The main idea of this project is the adoption of an optimistic approach to look at changing files along with a pessimistic precise approach. The files are conceptually divided in regions, currently 1MB in size. For each file at both the server two digests are calculated
- The first one uses a very rudimentary hash algorithm calculated on a small sample of the region - 4KB
- The second one uses a SHA256 hash of the entire region
The above calculations happen in parallel(using multiple threads), also increasing the multicore utilization of the rpi.
One thing that I found about the rpi is that it's network transfer rate drops dramatically when cpu utilization is high. This is not related to the jvm. Even a simple static http server drops it's transfer rate when other processes are heavily using the CPU.
Because of this a high data transfer rate could not be achieved when other threads were using the CPU to calculate digests. For this an oscillating queue implementation is used to stop digest calculation when there are many regions discovered to be transferred.
The server also tracks the file modification timestamp for each calculation and associates it to fast/slow digests so they are not recalculated when the file was not reported as changed from the OS.
Before writing this project I attempted to use rsync over ssh. Rsync is a general purpose tool that I really like and I have used extensively. I have found that in this case it's use of encryption and it's change discovery algorithm(rolling checksum) that assumes that it must be 100% precise made very it very slow(about 2.5 MB/s when transferring changes).
❗ You need to have java available to run both the server and the client.

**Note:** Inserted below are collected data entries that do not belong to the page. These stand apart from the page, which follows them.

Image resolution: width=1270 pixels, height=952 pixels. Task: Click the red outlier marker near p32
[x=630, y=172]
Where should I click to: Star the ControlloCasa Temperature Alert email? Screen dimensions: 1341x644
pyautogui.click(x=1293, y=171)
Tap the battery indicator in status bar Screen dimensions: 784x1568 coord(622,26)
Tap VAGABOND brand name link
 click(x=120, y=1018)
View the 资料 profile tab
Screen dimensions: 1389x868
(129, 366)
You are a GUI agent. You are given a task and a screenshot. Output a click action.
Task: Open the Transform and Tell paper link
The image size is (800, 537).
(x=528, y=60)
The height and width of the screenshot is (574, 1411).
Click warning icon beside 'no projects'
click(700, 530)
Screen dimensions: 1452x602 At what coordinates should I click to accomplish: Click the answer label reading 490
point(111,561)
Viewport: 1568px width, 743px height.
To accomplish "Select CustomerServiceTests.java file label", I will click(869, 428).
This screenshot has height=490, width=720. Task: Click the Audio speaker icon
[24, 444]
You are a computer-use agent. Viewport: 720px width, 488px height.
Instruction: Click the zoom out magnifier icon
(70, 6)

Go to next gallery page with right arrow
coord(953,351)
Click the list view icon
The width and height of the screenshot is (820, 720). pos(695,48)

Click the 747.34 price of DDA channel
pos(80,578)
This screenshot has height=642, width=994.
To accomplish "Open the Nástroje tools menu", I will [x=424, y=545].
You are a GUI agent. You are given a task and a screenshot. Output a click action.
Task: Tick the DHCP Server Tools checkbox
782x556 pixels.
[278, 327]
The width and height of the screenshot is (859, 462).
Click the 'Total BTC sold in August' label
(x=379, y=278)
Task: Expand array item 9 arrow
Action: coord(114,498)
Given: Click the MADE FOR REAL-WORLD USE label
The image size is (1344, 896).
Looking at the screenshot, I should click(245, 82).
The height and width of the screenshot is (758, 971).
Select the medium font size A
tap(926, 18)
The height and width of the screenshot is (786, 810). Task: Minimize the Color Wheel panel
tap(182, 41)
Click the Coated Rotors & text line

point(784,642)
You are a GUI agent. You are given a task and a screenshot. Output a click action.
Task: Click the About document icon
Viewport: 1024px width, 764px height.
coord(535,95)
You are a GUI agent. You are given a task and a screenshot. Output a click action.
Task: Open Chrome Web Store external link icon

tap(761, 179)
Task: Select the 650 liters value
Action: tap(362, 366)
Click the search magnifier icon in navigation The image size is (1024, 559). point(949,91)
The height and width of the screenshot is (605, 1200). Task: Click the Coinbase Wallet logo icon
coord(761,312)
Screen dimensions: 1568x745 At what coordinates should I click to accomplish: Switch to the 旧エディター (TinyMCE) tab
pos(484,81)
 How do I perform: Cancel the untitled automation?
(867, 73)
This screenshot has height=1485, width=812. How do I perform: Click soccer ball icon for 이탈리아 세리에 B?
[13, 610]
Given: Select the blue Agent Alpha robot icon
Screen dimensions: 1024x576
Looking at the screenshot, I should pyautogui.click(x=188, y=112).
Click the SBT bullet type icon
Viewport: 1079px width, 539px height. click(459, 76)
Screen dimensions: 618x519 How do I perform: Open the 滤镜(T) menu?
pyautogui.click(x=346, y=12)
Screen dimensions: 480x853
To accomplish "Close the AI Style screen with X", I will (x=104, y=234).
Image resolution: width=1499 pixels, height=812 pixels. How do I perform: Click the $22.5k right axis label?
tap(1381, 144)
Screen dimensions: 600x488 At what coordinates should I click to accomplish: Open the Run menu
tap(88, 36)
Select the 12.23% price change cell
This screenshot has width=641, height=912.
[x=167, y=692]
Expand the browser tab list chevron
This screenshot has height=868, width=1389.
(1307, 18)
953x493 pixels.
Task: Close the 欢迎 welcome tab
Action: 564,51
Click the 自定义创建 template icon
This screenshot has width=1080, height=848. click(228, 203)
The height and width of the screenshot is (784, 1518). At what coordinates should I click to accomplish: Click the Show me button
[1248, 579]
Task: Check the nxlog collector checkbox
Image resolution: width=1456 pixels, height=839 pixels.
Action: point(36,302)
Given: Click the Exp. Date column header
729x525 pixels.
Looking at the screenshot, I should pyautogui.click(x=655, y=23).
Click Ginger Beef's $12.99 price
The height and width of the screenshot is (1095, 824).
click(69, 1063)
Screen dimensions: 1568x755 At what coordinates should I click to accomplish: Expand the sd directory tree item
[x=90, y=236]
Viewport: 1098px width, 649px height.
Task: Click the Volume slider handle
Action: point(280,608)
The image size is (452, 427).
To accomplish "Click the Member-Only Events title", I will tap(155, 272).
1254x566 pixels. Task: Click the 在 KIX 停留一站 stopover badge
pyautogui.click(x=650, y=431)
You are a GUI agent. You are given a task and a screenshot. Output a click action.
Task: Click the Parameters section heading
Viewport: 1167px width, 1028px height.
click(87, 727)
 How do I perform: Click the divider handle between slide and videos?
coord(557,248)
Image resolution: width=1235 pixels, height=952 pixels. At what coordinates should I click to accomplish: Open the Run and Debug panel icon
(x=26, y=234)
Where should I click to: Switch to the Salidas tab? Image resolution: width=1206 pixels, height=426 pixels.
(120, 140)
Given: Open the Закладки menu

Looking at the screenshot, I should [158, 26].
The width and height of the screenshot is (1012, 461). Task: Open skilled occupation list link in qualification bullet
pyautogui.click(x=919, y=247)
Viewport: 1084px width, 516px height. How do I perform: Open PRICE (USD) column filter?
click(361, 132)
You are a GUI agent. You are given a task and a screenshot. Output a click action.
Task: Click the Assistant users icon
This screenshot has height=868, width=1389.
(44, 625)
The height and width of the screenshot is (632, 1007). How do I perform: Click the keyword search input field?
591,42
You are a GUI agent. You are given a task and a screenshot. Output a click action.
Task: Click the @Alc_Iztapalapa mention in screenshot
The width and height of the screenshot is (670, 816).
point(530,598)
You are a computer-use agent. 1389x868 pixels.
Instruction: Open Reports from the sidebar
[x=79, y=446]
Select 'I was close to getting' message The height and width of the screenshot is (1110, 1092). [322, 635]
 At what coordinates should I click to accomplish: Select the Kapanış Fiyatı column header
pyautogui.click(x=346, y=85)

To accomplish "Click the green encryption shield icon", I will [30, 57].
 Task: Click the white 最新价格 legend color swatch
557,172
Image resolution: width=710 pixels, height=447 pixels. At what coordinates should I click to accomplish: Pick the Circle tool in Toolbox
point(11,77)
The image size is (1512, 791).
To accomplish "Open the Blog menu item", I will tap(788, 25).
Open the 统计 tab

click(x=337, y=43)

Grab server.zip from the latest release and upload it to the device you want to server files from.
unzip the archive
pi@raspbmc:~$ unzip server.zip
Archive: server.zip
creating: server/
creating: server/lib/
inflating: server/lib/server.jar
inflating: server/lib/odoxSync-buildjob-0.1.jar
inflating: server/lib/commons-io-2.5.jar
inflating: server/lib/guava-21.0.jar
inflating: server/lib/jackson-core-2.8.4.jar
inflating: server/lib/jackson-module-jaxb-annotations-2.8.4.jar
inflating: server/lib/commons-lang3-3.5.jar
inflating: server/lib/jersey-container-grizzly2-http-2.25.1.jar
inflating: server/lib/jackson-annotations-2.8.0.jar
inflating: server/lib/jackson-databind-2.8.4.jar
inflating: server/lib/javax.inject-2.5.0-b32.jar
inflating: server/lib/grizzly-http-server-2.3.28.jar
inflating: server/lib/jersey-common-2.25.1.jar
inflating: server/lib/jersey-server-2.25.1.jar
inflating: server/lib/javax.ws.rs-api-2.0.1.jar
inflating: server/lib/grizzly-http-2.3.28.jar
inflating: server/lib/javax.annotation-api-1.2.jar
inflating: server/lib/jersey-guava-2.25.1.jar
inflating: server/lib/hk2-api-2.5.0-b32.jar
inflating: server/lib/hk2-locator-2.5.0-b32.jar
inflating: server/lib/osgi-resource-locator-1.0.1.jar
inflating: server/lib/jersey-client-2.25.1.jar
inflating: server/lib/jersey-media-jaxb-2.25.1.jar
inflating: server/lib/validation-api-1.1.0.Final.jar
inflating: server/lib/grizzly-framework-2.3.28.jar
inflating: server/lib/hk2-utils-2.5.0-b32.jar
inflating: server/lib/aopalliance-repackaged-2.5.0-b32.jar
inflating: server/lib/javassist-3.20.0-GA.jar
inflating: server/lib/javax.inject-1.jar
creating: server/bin/
inflating: server/bin/server.bat
inflating: server/bin/server
Enter the bin directory of the extracted distribution zip file
pi@raspbmc:~$ cd server/bin
pi@raspbmc:~/server/bin$
Start the server to serve directory ~/test
Replace parameter ~/test
with the directory you want to serve
pi@raspbmc:~/server/bin$ ./server ~/test/
Grab client.zip from the latest release and upload it to the device you want to transfer the files to.
Unzip client.zip
unzip client.zip
Enter the bin directory of the extracted distribution zip file
cd client/bin
Start the client
Replace parameter ~/test
with the directory you want the files to be transferred
to. And replace 192.169.1.190
with the ip address of your server.
$ ./client 192.168.1.190:8081 ~/test
Apr 10, 2017 12:22:18 PM com.giorgosgaganis.odoxsync.client.SyncClient start
INFO: Starting sync client at [/home/gaganis/test]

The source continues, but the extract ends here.